## [Exercise task 1]
Using the ozone comparison passage below, answer these questions.
(a) By how much are MIPAS O3 mixing ratios generally larger than those of MLS and SMILES?
(b) Which spectroscopic data set is the basis of ACE v4 retrievals?
(c) By about how much are the O3 intensities in that data set too weak?
## [Exercise task 2]
For each statement, decide whether it agrees with the ozone comparison passage below. Answer yes or no, and quote the words of the passage that settle it.
(a) At nighttime, the differences with respect to MLS are slightly larger.
(b) MIPAS and ACE are infrared instruments.
(c) The 3 % bias fully explains the differences between ACE-FTS and MLS/SMILES.
## [Exercise task 3]
Reproduce word for word the stretch of the ozone comparison passage below from "The comparison with" through "with this result.".

## [Extract provided]
The comparison with MLS and SMILES in this region is very consistent, with MIPAS O3 mixing ratios being in general larger, between 5 % and 10 %, than those of these two instruments up to altitudes of nearly 75 km. Note that the differences with respect to MLS at nighttime in this region are slightly smaller, with values close to 5 % from 45 to 75 km. The better agreement between infrared (MIPAS and ACE) instruments with respect to the microwave instruments (MLS and SMILES) suggests that the differences are caused by inconsistencies between the spectroscopic data in those spectral regions. In fact, it has been shown that O3 intensities in HITRAN2016 (the basis of ACE v4 retrievals) are too weak by about 3 % (Birk et al.2019). This bias, although it does not fully explain the differences between ACE-FTS and MLS/SMILES of about 5 %–10 %, is consistent with this result.

## [Entries supplied]

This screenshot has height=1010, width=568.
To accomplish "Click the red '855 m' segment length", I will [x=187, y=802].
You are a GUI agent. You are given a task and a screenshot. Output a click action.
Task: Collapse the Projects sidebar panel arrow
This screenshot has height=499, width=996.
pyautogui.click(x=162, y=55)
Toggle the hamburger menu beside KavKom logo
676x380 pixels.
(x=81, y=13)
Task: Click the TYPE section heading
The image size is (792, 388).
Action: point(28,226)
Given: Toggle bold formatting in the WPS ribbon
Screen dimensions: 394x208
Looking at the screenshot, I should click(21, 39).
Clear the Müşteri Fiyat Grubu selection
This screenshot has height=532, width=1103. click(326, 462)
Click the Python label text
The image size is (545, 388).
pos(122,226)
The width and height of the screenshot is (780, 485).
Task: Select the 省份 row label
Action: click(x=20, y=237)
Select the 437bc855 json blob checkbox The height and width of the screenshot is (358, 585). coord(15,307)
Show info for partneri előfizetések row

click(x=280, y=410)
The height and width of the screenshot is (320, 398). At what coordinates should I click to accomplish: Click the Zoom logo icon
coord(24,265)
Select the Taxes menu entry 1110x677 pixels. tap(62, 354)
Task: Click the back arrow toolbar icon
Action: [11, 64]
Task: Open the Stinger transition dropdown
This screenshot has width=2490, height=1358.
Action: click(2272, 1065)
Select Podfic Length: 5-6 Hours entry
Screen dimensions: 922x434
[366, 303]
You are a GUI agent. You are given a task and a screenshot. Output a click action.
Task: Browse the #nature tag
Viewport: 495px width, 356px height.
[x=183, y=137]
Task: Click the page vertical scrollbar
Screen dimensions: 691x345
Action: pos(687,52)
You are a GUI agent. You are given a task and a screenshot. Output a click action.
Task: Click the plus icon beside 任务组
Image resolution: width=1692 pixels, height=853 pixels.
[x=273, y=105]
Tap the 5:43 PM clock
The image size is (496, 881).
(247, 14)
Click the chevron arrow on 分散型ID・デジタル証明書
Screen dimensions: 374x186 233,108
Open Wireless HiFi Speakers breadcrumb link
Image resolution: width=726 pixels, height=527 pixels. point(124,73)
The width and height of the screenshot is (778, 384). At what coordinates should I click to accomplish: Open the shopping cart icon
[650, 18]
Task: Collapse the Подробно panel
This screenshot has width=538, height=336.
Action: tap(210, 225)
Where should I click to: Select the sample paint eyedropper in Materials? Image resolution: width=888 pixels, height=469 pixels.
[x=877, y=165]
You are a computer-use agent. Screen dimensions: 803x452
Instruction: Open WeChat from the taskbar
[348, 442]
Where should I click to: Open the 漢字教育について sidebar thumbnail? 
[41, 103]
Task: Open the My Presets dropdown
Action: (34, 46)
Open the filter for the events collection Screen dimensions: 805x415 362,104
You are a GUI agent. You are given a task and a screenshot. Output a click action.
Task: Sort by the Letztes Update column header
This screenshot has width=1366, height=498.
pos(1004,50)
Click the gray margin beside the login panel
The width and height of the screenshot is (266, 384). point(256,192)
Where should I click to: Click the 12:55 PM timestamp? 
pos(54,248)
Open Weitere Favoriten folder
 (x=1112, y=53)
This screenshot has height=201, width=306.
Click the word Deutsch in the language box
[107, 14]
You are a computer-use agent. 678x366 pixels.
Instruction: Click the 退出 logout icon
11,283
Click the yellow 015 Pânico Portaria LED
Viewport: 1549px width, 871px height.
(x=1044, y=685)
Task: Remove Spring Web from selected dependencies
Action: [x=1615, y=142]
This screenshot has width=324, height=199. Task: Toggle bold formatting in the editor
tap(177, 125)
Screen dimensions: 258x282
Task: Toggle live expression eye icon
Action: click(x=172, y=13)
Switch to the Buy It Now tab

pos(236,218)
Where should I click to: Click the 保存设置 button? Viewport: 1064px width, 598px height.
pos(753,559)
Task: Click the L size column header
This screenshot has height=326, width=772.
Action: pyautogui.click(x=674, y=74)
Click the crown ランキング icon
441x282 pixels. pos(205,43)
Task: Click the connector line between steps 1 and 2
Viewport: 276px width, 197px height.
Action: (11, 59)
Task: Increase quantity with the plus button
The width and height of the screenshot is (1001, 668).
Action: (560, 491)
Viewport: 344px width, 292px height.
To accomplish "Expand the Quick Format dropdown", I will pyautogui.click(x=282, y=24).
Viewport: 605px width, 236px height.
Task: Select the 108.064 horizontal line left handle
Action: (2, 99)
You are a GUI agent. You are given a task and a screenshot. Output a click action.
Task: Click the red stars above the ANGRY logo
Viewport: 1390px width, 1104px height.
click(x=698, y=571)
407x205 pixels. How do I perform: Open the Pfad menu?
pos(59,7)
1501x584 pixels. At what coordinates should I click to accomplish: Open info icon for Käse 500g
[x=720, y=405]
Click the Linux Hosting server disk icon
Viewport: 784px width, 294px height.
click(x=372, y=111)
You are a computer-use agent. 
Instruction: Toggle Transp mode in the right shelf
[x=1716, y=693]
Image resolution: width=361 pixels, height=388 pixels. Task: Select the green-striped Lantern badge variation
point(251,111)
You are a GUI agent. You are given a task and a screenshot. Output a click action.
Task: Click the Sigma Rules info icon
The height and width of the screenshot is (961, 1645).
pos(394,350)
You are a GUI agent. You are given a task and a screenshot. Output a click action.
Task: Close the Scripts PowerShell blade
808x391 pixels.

## [Worked solution 1]
(a) Between 5 % and 10 %, up to altitudes of nearly 75 km.
(b) HITRAN2016.
(c) By about 3 %.

## [Worked solution 2]
(a) No: "the differences with respect to MLS at nighttime in this region are slightly smaller"
(b) Yes: "infrared (MIPAS and ACE) instruments"
(c) No: "although it does not fully explain the differences between ACE-FTS and MLS/SMILES of about 5 %–10 %"

## [Worked solution 3]
The comparison with MLS and SMILES in this region is very consistent, with MIPAS O3 mixing ratios being in general larger, between 5 % and 10 %, than those of these two instruments up to altitudes of nearly 75 km. Note that the differences with respect to MLS at nighttime in this region are slightly smaller, with values close to 5 % from 45 to 75 km. The better agreement between infrared (MIPAS and ACE) instruments with respect to the microwave instruments (MLS and SMILES) suggests that the differences are caused by inconsistencies between the spectroscopic data in those spectral regions. In fact, it has been shown that O3 intensities in HITRAN2016 (the basis of ACE v4 retrievals) are too weak by about 3 % (Birk et al.2019). This bias, although it does not fully explain the differences between ACE-FTS and MLS/SMILES of about 5 %–10 %, is consistent with this result.